English Short Story and Moral Story “Warren Buffet” Story for kids, Primary Class,Class 9,Class 10 and Class 12

Warren Buffet

Known as the “Oracle of Omaha,” Warren Buffett is an investment guru and one of the richest and most respected businessmen in the world.

Synopsis

Born in Nebraska in 1930, Warren Buffett demonstrated keen business abilities at a young age. He formed Buffett Partnership Ltd. in 1956, and by 1965 he had assumed control of Berkshire Hathaway. Overseeing the growth of a conglomerate with holdings in the media, insurance, energy and food and beverage industries, Buffett became one of the world’s richest men and a celebrated philanthropist.

Early Life

Businessman and investor. Born Warren Edward Buffett on August 30, 1930, in Omaha, Nebraska. Buffett’s father, Howard, worked as stockbroker and served as a U.S. congressman. His mother, Leila Stahl Buffett, was a homemaker. Buffett was the second of three children and the only boy.

Buffett demonstrated a knack for financial and business matters early in his childhood. Friends and acquaintances have said the young boy was a mathematical prodigy who could add large columns of numbers in his head, a talent he occasionally demonstrated in his later years.

Warren often visited his father’s stockbrokerage shop as a child, and chalked in the stock prices on the blackboard in the office. At 11 years old he made his first investment, buying three shares of Cities Service Preferred at $38 per share. The stock quickly dropped to only $27, but Buffett held on tenaciously until they reached $40. He sold his shares at a small profit, but regretted the decision when Cities Service shot up to nearly $200 a share. He later cited this experience as an early lesson in patience in investing.

First Entrepreneurial Venture

By the age of 13, Buffett was running his own businesses as a paperboy and selling his own horseracing tip sheet. That same year, he filed his first tax return, claiming his bike as a $35 tax deduction.

In 1942, Buffett’s father was elected to the U.S. House of Representatives, and his family moved to Fredricksburg, Virginia, to be closer to the congressman’s new post. Buffett attended Woodrow Wilson High School in Washington, D.C., where he continued plotting new ways to make money. During his high school tenure, he and a friend purchased a used pinball machine for $25. They installed it in a barbershop, and within a few months the profits enabled them to buy other machines. Buffett owned machines in three different locations before he sold the business for $1,200.

Higher Education and Early Career

Buffett enrolled at the University of Pennsylvania at the age of 16 to study business. He stayed two years, moved to the University of Nebraska to finish up his degree, and emerged from college at age 20 with nearly $10,000 from his childhood businesses.
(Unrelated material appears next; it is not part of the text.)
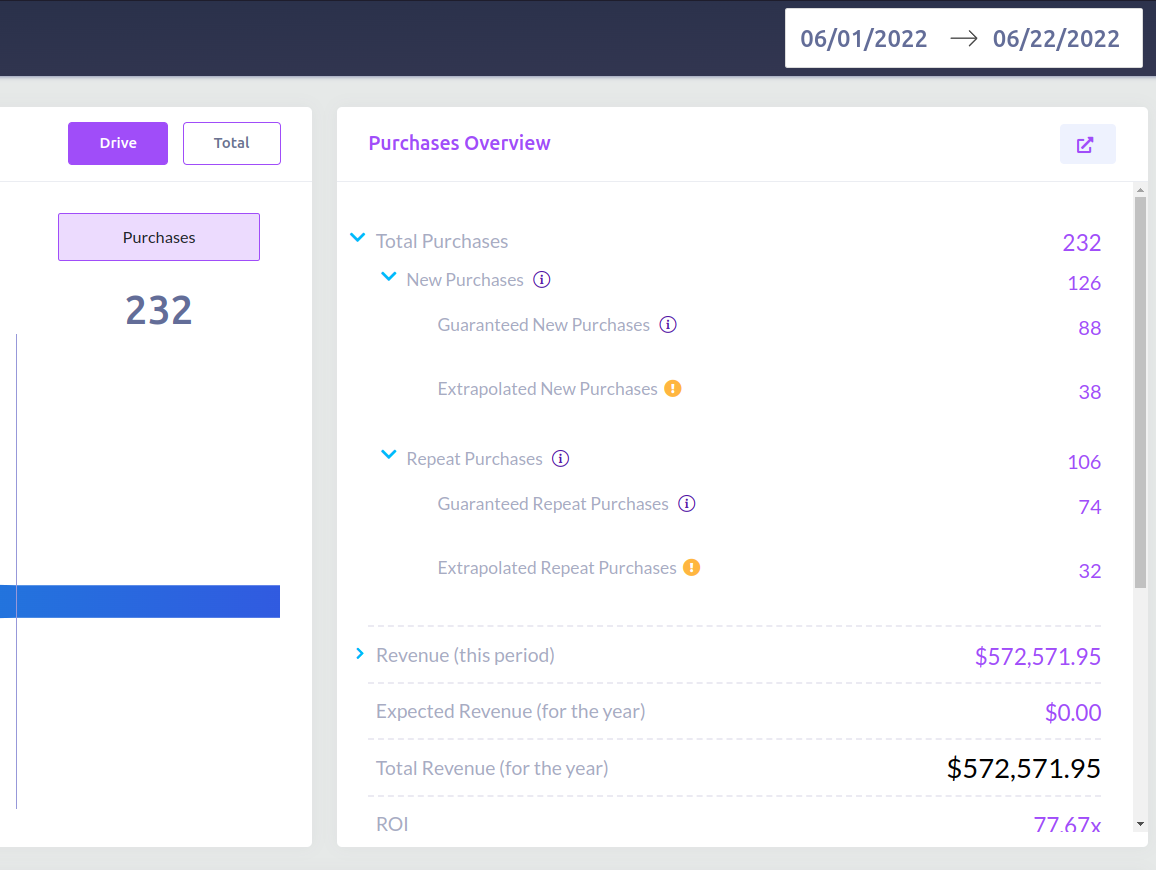Screen dimensions: 1156x870
Task: Click the arrow between the dates
Action: pos(963,39)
Influenced by Benjamin Graham’s 1949 book, The Intelligent Investor, Buffett enrolled at Columbia Business School to study under the acclaimed economist and investor. After earning his master’s degree in 1951, he sold securities for Buffett-Falk & Company for three years, then worked for his mentor for two years as an analyst at Graham-Newman Corp.

In 1956, Buffet formed the firm Buffett Partnership Ltd. in his hometown of Omaha. Utilizing the techniques learned from Graham, he was successful in identifying undervauled companies and became a millionaire. One such enterprise Buffett valued was a textile company named Berkshire Hathaway. He began accumulating stock in the early 1960s, and by 1965 he had assumed control of the company.

Business Empire

Despite the success of Buffett Partnership, its founder dissolved the firm in 1969 to focus on the development of Berkshire Hathaway. He phased out its textile manufacturing division, instead expanding the company by buying assets in media (The Washington Post), insurance (GEICO) and oil (Exxon). Immensely successful, the “Oracle of Omaha” even managed to spin seemingly poor investments into gold, most notably with his purchase of scandal-plagued Salomon Brothers in 1987.
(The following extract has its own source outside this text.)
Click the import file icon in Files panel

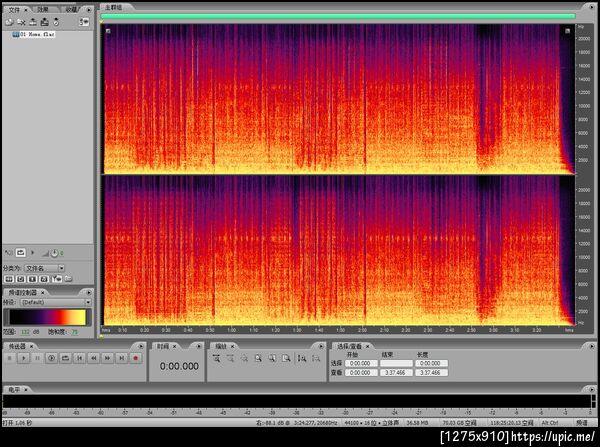pos(10,21)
Following Berkshire Hathaway’s significant investment in Coca-Cola, Buffett became director of the company from 1989 until 2006. He has also served as director of Citigroup Global Markets Holdings, Graham Holdings Company and The Gillette Company.
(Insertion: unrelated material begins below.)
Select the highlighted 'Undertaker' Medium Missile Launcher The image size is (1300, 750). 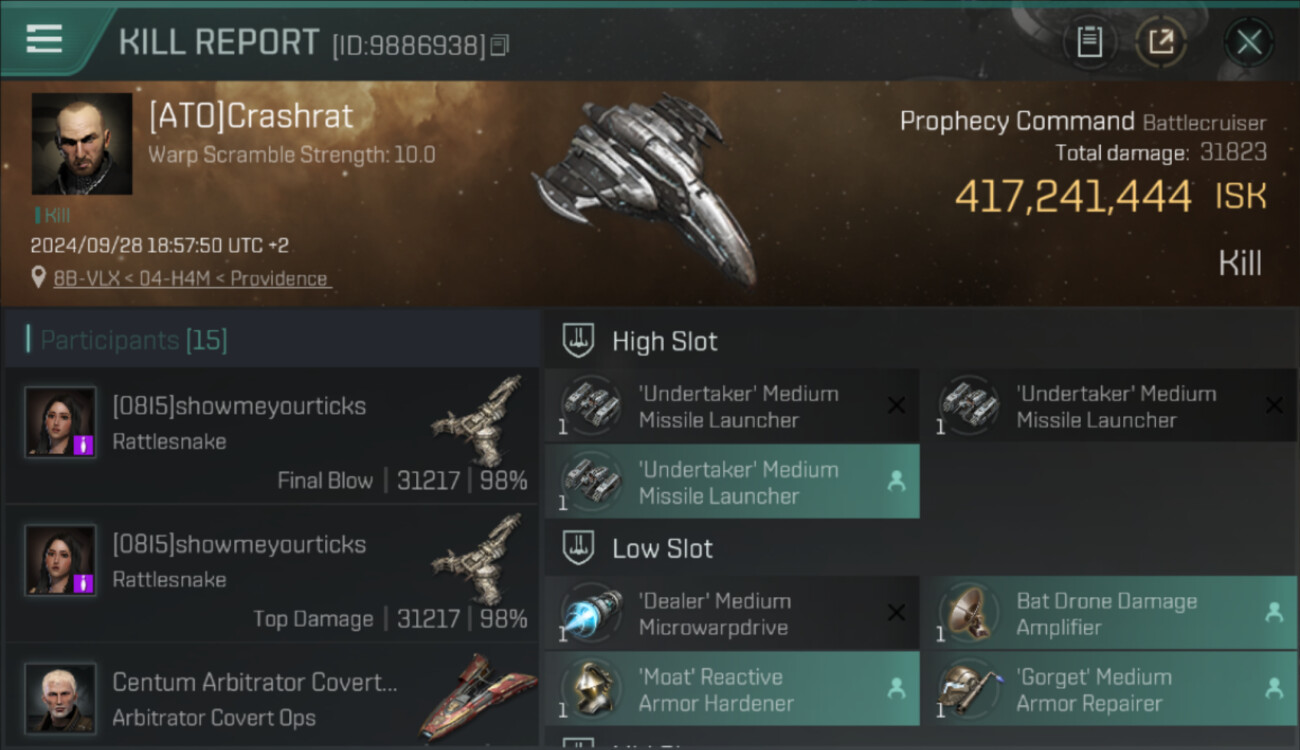coord(732,482)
Recent Activity and Philanthropy

In June 2006, Buffett made an announcement that he would be giving his entire fortune away to charity, committing 85 percent of it to the Bill and Melinda Gates Foundation. This donation became the largest act of charitable giving in United States history. In 2010, Buffett and Gates announced they had formed The Giving Pledge campaign to recruit more wealthy individuals for philanthropic causes.

In 2012, Buffett disclosed that he had been diagnosed with prostate cancer. He began undergoing radiation treatment in July, and successfully completed his treatment in November.

The health scare did little to slow the octogenarian, who annually ranks near the top of the Forbes world billionaires list. In February 2013, Buffett purchased H. J. Heinz with private equity group 3G Capital for $28 billion. Later additions to the Berkshire Hathaway stable included battery maker Duracell and Kraft Foods Group, which merged with Heinz in 2015 to form the third-largest food and beverage company in North America.